Helicobacter pylori-associated gastritis causes accumulation of reactive oxygen species in the mucosal compartment. This prospective study evaluates DNA oxidative damage in biopsy samples obtained from both the antrum and the gastroesophageal junction (GEJ) before and after H. pylori eradication.

PATIENTS AND METHODS

Thirty-two consecutive H. pylori-positive patients underwent endoscopy with multiple biopsy sampling (i.e., antrum, incisura angularis, fundus, and cardia at the GEJ). After H. pylori eradication, 32 patients underwent a checkup endoscopy (mean interval, 5.7 months); in a subgroup of 13 subjects, a third endoscopy procedure was also performed (mean interval, 18 months). Additional biopsy samples (two from the antrum and two from the GEJ) were used to assess 8-hydroxydeoxyguanosine (8OHdG) levels using both high-pressure liquid chromatography with electrochemical detector and ELISA.

RESULTS

In the antral compartment, no significant modifications of 8OHdG levels were assessed after H. pylori eradication. Conversely, following eradication, 8OHdG levels significantly increased (high-pressure liquid chromatography with electrochemical detector, P = 0.04; ELISA method, P = 0.05) in biopsy samples taken from the GEJ, and a further increase was documented in the subgroup of patients who underwent a third endoscopy (P = 0.01).
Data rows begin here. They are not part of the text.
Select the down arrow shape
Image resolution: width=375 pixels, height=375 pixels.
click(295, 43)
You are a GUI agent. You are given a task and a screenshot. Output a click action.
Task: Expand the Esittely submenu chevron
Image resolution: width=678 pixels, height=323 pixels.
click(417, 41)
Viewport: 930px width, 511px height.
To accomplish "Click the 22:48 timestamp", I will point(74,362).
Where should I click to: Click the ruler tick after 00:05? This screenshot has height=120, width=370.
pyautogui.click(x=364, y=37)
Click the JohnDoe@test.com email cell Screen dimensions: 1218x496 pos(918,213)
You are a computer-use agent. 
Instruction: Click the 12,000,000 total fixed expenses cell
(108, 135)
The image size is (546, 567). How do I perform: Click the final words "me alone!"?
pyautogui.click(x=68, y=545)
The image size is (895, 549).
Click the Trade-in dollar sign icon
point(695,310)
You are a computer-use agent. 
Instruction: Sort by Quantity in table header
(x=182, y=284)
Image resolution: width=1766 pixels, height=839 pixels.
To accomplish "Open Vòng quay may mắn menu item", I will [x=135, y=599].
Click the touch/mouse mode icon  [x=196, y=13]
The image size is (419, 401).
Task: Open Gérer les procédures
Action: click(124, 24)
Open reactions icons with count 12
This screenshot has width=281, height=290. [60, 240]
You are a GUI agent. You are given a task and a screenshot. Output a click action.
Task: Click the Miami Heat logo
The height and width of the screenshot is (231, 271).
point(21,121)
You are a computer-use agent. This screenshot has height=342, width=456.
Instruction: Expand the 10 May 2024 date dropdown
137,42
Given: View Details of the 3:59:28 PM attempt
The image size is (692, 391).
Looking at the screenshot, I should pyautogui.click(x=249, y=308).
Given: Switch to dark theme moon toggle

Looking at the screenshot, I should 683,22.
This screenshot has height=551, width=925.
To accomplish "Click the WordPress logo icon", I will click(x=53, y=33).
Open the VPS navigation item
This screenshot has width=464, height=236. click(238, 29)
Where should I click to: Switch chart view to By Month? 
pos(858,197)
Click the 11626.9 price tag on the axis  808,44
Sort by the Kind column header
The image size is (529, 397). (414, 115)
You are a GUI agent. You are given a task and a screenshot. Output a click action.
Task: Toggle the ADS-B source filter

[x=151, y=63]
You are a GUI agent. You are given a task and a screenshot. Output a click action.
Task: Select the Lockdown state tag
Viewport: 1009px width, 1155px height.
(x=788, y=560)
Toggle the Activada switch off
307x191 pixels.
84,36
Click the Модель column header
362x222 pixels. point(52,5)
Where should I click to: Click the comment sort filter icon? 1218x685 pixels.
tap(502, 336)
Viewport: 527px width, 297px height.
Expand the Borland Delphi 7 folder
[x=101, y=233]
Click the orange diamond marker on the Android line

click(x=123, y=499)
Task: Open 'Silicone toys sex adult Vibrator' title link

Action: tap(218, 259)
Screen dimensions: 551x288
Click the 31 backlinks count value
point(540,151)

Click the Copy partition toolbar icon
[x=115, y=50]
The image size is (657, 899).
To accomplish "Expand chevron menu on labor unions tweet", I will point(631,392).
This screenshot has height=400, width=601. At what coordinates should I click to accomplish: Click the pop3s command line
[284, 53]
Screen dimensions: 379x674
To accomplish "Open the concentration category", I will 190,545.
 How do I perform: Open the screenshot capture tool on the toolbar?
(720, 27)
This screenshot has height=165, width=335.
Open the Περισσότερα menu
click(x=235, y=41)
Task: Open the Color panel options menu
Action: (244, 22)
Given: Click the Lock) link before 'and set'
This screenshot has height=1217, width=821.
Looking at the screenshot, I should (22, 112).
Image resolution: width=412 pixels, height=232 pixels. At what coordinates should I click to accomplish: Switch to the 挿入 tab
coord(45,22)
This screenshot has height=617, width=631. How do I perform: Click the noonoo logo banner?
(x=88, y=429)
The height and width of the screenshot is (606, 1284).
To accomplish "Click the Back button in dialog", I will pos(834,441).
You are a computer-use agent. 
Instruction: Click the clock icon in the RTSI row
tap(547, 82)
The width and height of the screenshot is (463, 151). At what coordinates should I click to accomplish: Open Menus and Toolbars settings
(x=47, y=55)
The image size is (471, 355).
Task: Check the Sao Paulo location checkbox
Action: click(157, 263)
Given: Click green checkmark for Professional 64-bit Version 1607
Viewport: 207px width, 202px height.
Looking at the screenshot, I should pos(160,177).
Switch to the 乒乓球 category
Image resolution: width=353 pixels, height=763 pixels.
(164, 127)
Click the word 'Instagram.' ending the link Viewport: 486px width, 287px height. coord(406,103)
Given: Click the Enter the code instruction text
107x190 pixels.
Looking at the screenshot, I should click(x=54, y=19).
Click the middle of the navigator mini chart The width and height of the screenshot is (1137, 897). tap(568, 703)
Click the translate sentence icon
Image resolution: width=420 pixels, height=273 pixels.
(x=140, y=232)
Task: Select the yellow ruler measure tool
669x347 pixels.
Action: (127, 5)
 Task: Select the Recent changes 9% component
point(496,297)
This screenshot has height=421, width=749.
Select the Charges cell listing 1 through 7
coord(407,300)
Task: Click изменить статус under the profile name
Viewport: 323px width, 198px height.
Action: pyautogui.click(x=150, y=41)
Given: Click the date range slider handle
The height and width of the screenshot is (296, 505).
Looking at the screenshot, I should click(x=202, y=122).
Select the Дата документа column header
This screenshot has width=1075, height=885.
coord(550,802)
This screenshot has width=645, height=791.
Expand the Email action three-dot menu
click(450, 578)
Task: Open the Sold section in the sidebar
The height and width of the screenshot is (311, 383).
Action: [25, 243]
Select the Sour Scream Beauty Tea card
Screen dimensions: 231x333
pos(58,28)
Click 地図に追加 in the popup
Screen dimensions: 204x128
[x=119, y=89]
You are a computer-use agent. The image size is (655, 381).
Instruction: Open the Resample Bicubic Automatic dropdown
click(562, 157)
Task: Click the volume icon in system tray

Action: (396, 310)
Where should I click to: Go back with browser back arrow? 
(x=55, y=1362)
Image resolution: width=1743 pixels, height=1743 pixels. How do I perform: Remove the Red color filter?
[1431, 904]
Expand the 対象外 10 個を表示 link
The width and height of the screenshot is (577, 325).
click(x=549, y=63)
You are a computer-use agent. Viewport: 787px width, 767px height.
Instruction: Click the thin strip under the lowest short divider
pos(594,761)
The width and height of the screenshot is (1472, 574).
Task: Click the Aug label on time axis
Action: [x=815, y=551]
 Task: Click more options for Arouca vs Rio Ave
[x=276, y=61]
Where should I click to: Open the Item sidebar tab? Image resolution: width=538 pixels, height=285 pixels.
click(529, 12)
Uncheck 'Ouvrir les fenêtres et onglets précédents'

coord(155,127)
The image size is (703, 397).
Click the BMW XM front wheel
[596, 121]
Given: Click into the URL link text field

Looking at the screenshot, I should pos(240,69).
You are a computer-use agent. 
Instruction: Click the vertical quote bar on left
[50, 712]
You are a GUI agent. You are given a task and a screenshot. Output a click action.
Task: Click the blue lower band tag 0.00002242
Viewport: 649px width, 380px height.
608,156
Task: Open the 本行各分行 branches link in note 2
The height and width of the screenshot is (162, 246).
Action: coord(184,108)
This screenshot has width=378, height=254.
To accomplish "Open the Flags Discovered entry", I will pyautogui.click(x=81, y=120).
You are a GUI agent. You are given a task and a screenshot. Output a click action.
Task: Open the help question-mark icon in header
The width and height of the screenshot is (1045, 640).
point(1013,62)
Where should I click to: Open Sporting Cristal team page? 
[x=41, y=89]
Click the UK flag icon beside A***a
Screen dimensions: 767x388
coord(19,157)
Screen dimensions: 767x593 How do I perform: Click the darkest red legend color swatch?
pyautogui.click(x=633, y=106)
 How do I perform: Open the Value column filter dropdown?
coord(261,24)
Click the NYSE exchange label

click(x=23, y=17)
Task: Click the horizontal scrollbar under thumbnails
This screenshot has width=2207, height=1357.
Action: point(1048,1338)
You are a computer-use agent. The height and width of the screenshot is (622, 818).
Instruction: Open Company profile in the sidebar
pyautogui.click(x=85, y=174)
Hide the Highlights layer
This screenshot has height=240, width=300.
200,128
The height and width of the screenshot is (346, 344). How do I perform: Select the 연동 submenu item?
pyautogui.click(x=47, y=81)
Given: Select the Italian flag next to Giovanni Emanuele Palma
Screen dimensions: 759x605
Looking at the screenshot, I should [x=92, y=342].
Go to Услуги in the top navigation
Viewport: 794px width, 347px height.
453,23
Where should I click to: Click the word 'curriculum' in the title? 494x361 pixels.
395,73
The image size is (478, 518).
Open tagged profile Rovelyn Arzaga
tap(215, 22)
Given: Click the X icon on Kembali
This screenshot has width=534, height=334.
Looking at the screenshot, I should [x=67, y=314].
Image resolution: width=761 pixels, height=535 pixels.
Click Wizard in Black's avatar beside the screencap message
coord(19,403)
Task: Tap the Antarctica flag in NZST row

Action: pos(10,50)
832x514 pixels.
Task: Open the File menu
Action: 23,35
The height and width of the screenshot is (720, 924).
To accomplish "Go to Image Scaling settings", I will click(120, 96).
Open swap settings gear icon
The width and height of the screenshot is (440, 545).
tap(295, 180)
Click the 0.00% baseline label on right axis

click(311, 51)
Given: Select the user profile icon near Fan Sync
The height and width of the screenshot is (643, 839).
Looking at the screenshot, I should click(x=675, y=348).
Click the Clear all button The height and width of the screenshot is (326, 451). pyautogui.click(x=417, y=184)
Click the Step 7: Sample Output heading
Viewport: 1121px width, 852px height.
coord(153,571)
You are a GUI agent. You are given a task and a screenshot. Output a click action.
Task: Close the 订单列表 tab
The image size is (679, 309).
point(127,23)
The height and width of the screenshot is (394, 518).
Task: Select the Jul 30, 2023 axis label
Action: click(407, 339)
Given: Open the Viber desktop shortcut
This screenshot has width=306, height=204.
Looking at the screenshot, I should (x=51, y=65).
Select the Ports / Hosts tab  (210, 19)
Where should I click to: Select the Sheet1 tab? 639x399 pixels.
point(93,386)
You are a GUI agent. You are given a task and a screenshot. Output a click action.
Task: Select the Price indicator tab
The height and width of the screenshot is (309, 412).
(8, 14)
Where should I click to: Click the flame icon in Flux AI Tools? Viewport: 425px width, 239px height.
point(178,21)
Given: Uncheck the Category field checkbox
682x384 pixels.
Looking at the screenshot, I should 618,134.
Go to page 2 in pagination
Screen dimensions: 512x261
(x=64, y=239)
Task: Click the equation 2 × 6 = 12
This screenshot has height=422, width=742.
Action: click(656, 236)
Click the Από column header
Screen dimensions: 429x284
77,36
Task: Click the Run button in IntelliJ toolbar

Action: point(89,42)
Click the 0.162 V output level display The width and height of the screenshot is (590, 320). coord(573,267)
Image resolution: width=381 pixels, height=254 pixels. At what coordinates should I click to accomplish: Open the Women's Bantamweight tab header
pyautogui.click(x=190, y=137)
The increasing trend was more relevant in patients in whom H. pylori-cagA-positive strains were eradicated and in those affected by hiatal hernia.

CONCLUSIONS

The levels of DNA adducts in the antral mucosa are not modified by H. pylori eradication; conversely, H. pylori eradication significantly increases the oxidative adducts at the GEJ. The clinical and biological importance of this situation and whether and how it relates to a higher risk of precancerous lesions is open to debate.